We compared single-value likelihoods elsewhere. In many situations we are interested in likelihood pairs, rather than single values, for example in finding the best slope and intercept of a line.

The likelihood computed at such a parameter (slope, intercept) pair describes a point on a likelihood surface. Or the parameter pair might represent the location and scale of the POD vs size curve, as illustrated in the following figure showing loglikelihood ratio* isoclines (curves of constant likelihood enclosing a given probability). Note that the scale, \(\sigma\), is plotted as its inverse. The relationship of POD model location and scale, (\(\mu, \sigma\)) and the Generalized Linear Model intercept and slope (\(\beta_0, \beta_1\)) are discussed here.

Figure 1 – LogLikelihood Ratio Surface. The triangle identifies the (x, y) pair (location and shape,mu and sigma) whose line is associated with \(a_{90/95}\).

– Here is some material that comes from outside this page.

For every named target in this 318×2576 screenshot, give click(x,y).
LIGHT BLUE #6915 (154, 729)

The most likely parameter values are the “+” but other values are also plausible, although less likely. That (x, y) pair produces the best GLM (Generalized Linear Model) fit of the data, shown as the black line in Figures 2 and 3.

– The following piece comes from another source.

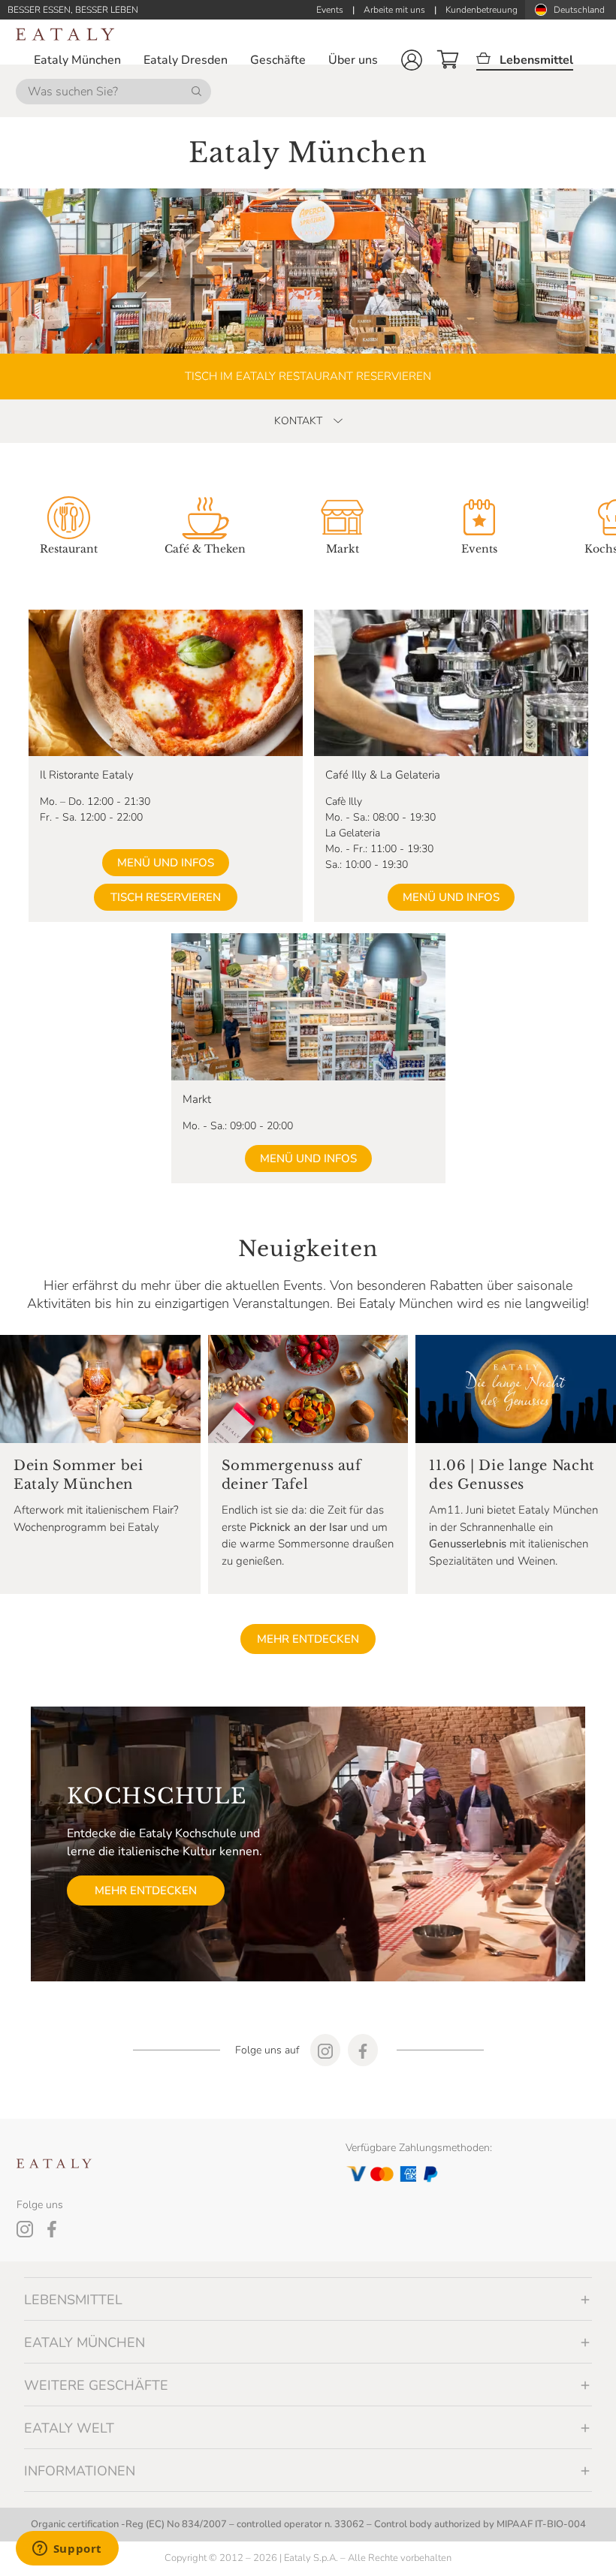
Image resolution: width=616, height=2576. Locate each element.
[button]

Each point along the 95% confidence contour of the loglikelihood surface produces a GLM line (Figure 2) and its corresponding POD(a) fit (Figure 3).

Figure 2 - Logit (and POD) vs Size
Figure 3 - POD vs Size

*Note: While the range of probability must reside between zero and one, \(0 \lt p\lt 1\), likelihood can take on any value, so its value,by itself, isn’t meaningful. The ratio of the log of the maximum possible likelihood to other possible likelihood values is meaningful, especially because it can be related to the Chi-square density.